# start of Data shown
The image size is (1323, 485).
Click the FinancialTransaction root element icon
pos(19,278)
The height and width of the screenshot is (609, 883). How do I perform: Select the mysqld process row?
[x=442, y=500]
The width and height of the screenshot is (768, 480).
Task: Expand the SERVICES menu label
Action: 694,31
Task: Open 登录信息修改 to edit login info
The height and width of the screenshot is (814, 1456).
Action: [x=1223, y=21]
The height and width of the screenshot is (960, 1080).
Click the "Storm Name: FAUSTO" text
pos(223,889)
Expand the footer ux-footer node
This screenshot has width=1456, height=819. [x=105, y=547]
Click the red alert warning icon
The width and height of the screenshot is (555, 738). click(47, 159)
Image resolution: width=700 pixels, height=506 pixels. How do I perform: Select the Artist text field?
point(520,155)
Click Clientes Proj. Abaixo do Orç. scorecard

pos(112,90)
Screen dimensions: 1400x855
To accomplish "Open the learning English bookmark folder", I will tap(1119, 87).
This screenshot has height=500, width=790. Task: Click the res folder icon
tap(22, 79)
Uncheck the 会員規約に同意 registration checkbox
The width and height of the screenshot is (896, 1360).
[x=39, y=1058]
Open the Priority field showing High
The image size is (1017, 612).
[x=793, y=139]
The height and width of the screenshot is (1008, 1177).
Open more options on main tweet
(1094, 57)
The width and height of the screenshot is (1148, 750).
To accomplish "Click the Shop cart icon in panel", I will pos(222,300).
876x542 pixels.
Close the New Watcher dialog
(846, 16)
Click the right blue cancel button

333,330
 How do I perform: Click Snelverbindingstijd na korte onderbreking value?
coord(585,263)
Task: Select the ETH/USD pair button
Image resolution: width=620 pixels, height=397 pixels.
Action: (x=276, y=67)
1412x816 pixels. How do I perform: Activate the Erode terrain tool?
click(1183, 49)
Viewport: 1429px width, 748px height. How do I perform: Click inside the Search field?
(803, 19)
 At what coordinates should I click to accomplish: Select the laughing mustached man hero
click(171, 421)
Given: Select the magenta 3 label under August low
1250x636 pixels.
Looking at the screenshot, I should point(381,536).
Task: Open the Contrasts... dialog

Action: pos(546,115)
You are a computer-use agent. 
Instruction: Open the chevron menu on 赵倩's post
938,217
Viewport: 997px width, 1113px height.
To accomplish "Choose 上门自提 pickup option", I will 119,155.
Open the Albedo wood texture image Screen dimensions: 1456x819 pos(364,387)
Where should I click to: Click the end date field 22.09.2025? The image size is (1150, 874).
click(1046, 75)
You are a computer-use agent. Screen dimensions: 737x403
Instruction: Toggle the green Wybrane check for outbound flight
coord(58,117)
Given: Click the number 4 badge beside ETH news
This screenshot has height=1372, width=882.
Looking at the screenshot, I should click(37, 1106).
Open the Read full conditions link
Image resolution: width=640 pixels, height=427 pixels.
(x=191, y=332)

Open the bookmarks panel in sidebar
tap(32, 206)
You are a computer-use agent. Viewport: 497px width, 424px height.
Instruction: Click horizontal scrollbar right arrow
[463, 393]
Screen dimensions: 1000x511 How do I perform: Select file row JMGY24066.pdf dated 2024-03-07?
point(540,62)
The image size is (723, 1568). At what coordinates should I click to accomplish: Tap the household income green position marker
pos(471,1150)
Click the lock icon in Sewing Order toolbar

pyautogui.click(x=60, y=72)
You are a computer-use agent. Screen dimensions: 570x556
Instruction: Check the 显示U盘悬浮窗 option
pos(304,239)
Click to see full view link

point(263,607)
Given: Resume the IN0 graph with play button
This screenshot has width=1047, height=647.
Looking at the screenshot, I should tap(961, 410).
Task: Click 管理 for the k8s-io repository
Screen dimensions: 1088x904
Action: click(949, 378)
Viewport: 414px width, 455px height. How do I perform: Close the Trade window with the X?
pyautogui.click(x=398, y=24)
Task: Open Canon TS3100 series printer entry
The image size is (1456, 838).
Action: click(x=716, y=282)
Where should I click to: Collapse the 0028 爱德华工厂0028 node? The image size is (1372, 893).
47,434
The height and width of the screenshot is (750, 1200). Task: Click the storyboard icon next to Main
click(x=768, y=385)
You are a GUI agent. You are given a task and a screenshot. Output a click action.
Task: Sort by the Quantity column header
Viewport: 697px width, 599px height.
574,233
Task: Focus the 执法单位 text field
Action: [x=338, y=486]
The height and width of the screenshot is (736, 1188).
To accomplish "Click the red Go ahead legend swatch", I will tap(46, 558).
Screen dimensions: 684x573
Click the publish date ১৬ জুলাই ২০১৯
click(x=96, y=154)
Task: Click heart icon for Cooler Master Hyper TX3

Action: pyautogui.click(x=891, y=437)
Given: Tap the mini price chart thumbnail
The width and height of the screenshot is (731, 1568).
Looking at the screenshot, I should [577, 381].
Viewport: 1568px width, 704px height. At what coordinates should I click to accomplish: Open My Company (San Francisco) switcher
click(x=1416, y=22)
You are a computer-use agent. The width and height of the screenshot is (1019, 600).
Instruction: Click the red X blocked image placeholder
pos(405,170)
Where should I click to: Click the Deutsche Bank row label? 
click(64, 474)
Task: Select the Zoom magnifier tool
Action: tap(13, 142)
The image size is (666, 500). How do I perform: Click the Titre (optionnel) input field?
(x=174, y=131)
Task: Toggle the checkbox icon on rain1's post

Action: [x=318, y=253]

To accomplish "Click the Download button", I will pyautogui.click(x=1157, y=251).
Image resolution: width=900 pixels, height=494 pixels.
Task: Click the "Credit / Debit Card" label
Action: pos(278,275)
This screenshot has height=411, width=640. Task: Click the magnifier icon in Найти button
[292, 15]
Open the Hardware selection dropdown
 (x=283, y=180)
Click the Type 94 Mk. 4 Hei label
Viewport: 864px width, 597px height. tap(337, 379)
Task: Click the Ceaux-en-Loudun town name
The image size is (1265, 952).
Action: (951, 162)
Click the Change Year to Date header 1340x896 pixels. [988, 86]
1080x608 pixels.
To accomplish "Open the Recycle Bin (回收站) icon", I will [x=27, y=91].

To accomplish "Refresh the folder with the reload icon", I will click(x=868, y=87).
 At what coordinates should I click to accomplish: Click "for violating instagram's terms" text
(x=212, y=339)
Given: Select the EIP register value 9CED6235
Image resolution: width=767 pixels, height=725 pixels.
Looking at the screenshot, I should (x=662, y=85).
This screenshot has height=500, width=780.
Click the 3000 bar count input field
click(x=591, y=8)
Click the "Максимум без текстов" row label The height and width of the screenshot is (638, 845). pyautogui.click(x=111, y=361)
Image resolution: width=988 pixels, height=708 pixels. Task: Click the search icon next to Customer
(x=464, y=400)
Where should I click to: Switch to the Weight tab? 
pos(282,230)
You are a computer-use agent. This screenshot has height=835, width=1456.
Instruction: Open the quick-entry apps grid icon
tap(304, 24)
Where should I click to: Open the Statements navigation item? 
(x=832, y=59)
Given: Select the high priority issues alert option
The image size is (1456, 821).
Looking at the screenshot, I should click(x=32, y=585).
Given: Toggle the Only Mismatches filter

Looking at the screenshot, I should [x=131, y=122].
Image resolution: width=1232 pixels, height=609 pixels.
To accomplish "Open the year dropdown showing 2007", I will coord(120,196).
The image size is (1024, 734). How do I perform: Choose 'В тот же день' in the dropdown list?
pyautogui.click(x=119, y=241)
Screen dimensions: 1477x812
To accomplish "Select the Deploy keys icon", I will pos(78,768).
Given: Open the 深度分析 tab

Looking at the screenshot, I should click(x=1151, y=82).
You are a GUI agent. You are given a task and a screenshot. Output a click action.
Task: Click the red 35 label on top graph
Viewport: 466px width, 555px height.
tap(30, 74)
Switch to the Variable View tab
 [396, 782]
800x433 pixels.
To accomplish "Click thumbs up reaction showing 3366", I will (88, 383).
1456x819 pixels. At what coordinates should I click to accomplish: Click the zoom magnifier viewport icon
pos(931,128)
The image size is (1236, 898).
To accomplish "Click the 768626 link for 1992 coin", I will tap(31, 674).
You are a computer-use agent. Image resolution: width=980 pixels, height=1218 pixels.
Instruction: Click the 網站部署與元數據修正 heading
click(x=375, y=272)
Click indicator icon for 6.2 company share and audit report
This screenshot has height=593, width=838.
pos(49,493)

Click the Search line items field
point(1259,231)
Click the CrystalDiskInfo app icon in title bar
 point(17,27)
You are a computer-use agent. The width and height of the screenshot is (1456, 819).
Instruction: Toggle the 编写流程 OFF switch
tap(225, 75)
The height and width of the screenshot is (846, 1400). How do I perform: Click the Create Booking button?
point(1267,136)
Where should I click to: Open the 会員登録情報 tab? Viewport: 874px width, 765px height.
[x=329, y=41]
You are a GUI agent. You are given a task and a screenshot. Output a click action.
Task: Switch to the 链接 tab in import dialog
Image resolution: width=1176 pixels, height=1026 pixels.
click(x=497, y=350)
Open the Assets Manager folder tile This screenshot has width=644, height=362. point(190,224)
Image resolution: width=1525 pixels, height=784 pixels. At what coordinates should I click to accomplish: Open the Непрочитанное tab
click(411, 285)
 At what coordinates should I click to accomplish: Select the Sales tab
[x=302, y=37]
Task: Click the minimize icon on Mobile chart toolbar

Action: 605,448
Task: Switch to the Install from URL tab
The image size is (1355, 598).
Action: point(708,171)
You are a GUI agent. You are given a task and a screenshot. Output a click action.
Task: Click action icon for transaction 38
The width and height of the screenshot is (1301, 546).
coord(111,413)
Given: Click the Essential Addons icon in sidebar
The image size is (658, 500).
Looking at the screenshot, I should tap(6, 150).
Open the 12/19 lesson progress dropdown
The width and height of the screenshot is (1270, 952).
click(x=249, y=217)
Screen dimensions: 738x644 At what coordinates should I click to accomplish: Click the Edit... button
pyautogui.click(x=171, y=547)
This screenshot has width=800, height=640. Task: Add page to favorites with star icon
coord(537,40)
# end of Data shown
Stated goal:
Copy the data from the line containing "Click the Change" through the line containing "(x=212, y=339)", both lines included, reproducing each one without any change.

The result:
Click the Change Year to Date header 1340x896 pixels. [988, 86]
1080x608 pixels.
To accomplish "Open the Recycle Bin (回收站) icon", I will [x=27, y=91].

To accomplish "Refresh the folder with the reload icon", I will click(x=868, y=87).
 At what coordinates should I click to accomplish: Click "for violating instagram's terms" text
(x=212, y=339)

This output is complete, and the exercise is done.